5

Specifically, I'd like to have one line have the English, while another has the Hebrew/Aramaic/Greek/Latin/etc, and possibly (if any program has this capacity) an additional line/lines for extra context (i.e. Peter/Πετρος/Rock, or verb conjugations). The various lines should line up their respective words, with "Claudius/Κλαύδιος" having enough space after them that "Galenus (Galen)/Γαληνός" starts at an equal spot. Footnotes or marginal annotations are also necessary. As little time as possible should be spent manually adjusting the formatting, with it still being readable.

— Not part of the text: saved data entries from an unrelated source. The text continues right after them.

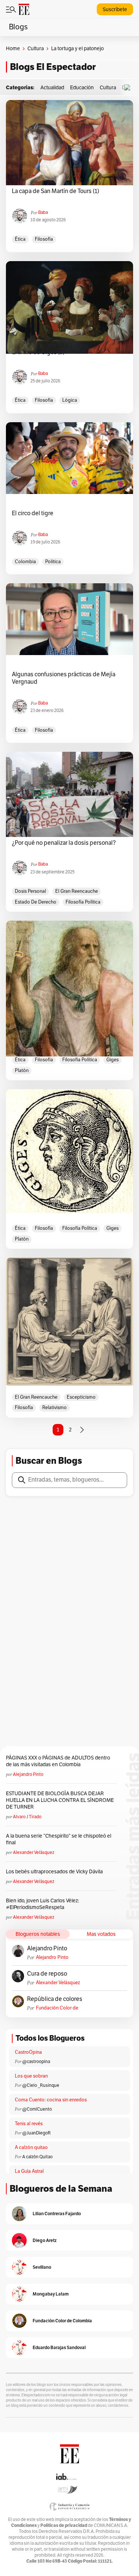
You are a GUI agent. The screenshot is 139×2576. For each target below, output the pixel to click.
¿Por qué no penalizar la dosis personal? (64, 843)
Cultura (35, 48)
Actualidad (52, 87)
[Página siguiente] (82, 1430)
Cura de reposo (47, 1973)
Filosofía (44, 239)
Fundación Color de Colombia (57, 2008)
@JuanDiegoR (36, 2133)
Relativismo (54, 1408)
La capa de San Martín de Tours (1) (55, 191)
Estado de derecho (35, 902)
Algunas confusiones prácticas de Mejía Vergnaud (63, 678)
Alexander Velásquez (33, 1852)
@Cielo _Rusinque (40, 2085)
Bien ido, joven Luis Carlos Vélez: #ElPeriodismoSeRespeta (42, 1904)
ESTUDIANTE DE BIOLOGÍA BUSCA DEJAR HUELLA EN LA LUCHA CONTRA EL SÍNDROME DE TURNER (60, 1800)
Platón (22, 1071)
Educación (82, 87)
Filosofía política (83, 902)
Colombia (25, 562)
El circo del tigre (32, 513)
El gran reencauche (76, 891)
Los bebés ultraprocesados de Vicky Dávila (55, 1871)
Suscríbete (115, 9)
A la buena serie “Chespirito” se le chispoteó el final (58, 1839)
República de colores (54, 1999)
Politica (53, 562)
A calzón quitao (31, 2147)
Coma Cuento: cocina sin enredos (51, 2100)
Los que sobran (31, 2076)
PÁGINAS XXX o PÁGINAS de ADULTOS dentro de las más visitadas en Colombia (58, 1761)
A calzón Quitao (37, 2156)
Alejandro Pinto (28, 1774)
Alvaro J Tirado (27, 1816)
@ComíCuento (37, 2109)
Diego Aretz (45, 2240)
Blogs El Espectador (53, 67)
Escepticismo (81, 1397)
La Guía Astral (29, 2171)
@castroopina (36, 2061)
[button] (129, 88)
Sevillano (42, 2267)
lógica (69, 400)
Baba (43, 212)
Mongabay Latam (51, 2294)
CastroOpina (28, 2052)
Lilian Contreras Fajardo (57, 2213)
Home (13, 48)
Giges (112, 1060)
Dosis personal (30, 891)
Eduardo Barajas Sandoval (59, 2347)
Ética (20, 239)
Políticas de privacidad (63, 2525)
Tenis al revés (29, 2124)
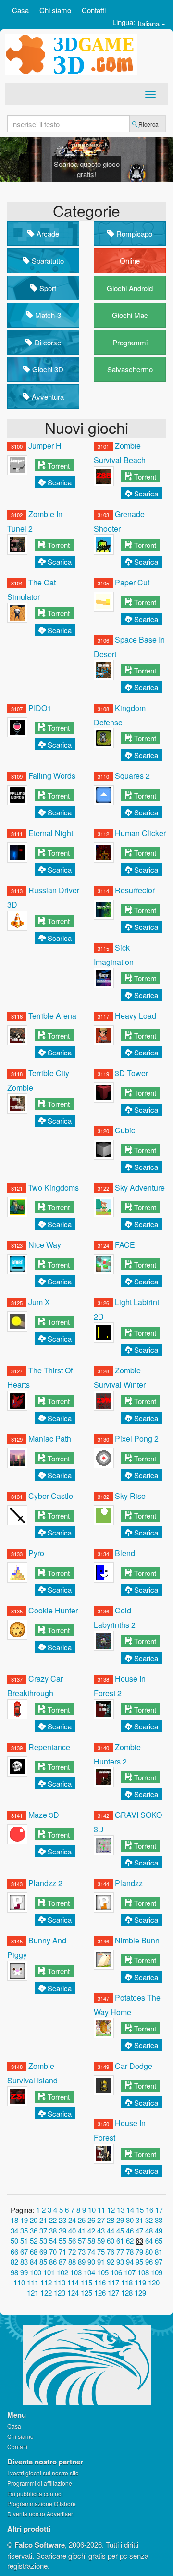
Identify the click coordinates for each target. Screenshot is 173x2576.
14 (130, 2210)
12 (111, 2210)
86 (53, 2262)
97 (158, 2262)
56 (72, 2240)
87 (62, 2262)
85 (43, 2262)
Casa (20, 10)
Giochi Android (130, 288)
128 (127, 2292)
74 (91, 2251)
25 (82, 2220)
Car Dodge (133, 2065)
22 (53, 2220)
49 (158, 2230)
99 (24, 2272)
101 (49, 2272)
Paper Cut (132, 582)
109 (156, 2272)
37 (43, 2230)
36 (33, 2230)
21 (43, 2220)
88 (72, 2262)
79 (139, 2251)
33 (158, 2220)
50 (14, 2240)
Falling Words (51, 775)
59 (101, 2240)
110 (19, 2282)
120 (154, 2282)
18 (14, 2220)
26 (91, 2220)
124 (73, 2292)
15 (140, 2210)
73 (82, 2251)
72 (72, 2251)
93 (120, 2262)
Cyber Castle (50, 1495)
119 (140, 2282)
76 (110, 2251)
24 (72, 2220)
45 (120, 2230)
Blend (125, 1553)
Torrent (59, 465)
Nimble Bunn (137, 1940)
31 (139, 2220)
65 (158, 2240)
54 (53, 2240)
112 (46, 2282)
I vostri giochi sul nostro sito (43, 2473)
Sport (46, 288)
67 (24, 2251)
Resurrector (135, 890)
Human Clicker (140, 832)
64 (149, 2240)
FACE (125, 1244)
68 (33, 2251)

For a "formatted" version of the imagined results, subbing dashes for spaces (word order is nonsense; was pressed for time):

Galenus (Galen)--Claudius--Rocks  
Γαληνός----------Κλαύδιος--πετρω  
nom. sg.---------nom. sg.--voc. dl.  

In this instance I had to type in the spaces myself, but I'm looking for a program that will do that for me. Another difficulty is making the different types of content align on new lines; doing this sort of text manually, then adjusting the margins, can give you:

Galenus (Galen)--Claudius  
--Rocks Γαληνός----------  
Κλαύδιος--πετρω nom. sg.-  
--------nom. sg.--voc.   
dl.  

Which is obviously not acceptable to the user's needs.

saiarcot895
  • 10,917

2 Answers2

3

I've never used it myself, but it looks like mule is designed to handle this.

https://en.wikipedia.org/wiki/MULE

MULE is the MULtilingual Enhancement to GNU Emacs.

MULE provides facilities not only for handling text written in many different languages (at least 42 character sets, 53 coding sets, 128 input methods, and 58 languages[1]), but in fact multilingual texts containing several languages in the same buffer.

1

There's a very simple answer to this: Use LibreOffice Calc! No spaces needed, everything goes into columns, RTL and LTR, Spell-checking, ... Everything you needed and more!

And you probably know how to use it already!